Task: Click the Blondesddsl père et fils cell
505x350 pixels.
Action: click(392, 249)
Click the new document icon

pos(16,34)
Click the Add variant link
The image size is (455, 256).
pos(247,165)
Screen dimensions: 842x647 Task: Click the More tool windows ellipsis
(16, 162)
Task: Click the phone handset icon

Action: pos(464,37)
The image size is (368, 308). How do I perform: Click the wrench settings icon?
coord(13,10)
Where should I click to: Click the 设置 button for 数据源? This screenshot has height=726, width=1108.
******
## AIM OF THE TASK:
Print exactly, and only, the lines running from the one that contains "Screen dimensions: 842x647" to the last line of the records above.

## RESPONSE TO THE EXERCISE:
Screen dimensions: 842x647 Task: Click the More tool windows ellipsis
(16, 162)
Task: Click the phone handset icon

Action: pos(464,37)
The image size is (368, 308). How do I perform: Click the wrench settings icon?
coord(13,10)
Where should I click to: Click the 设置 button for 数据源? This screenshot has height=726, width=1108.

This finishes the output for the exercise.